(Dataset records)
..............................

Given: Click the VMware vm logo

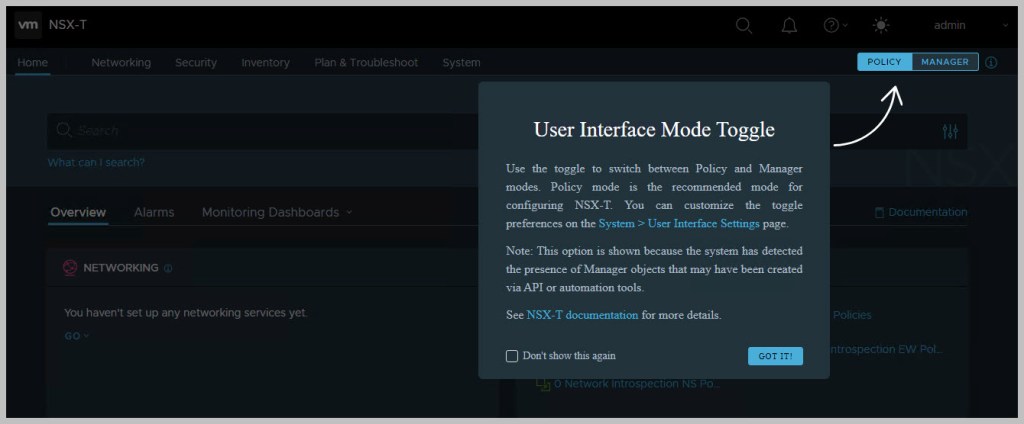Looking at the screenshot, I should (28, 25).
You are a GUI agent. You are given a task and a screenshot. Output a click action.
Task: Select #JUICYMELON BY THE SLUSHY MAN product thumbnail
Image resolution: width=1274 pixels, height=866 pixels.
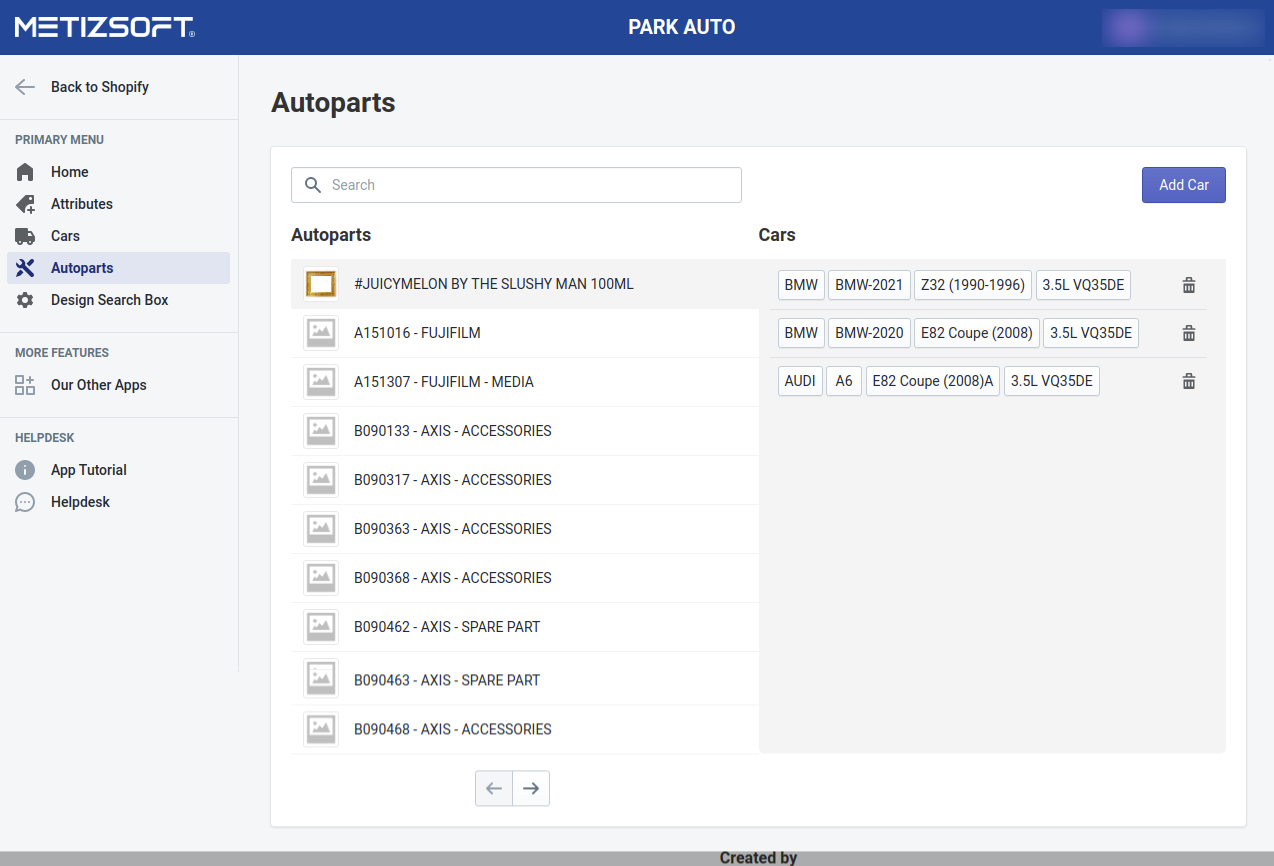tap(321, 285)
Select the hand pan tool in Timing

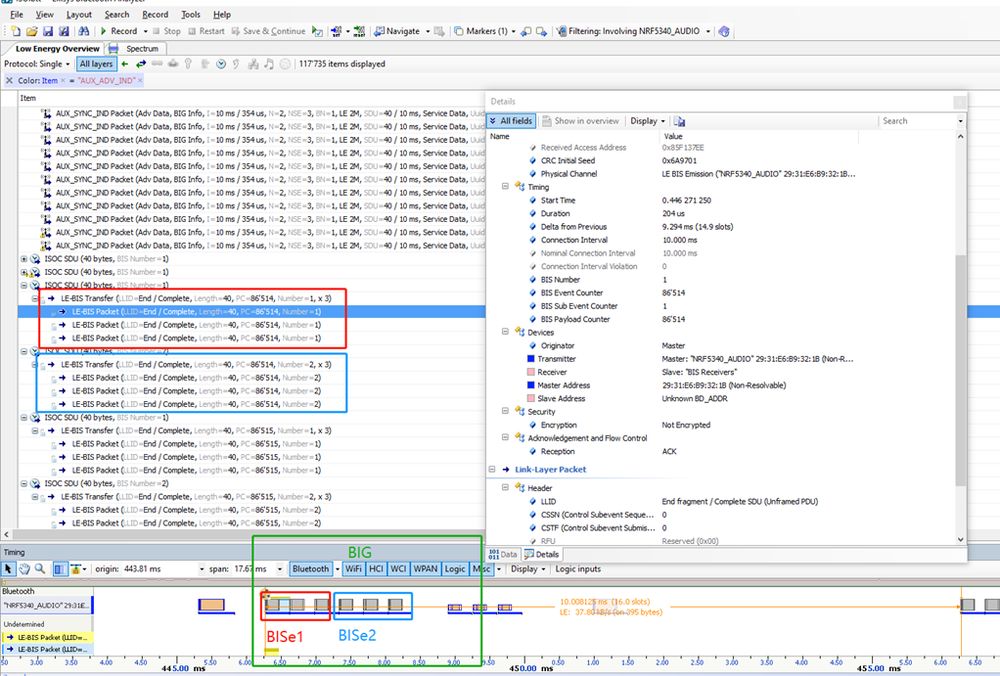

..............................

WORK REQUEST: Scan the data above and report each line in which "Select" is present.

FINAL ANSWER:
Task: Select #JUICYMELON BY THE SLUSHY MAN product thumbnail
Select the hand pan tool in Timing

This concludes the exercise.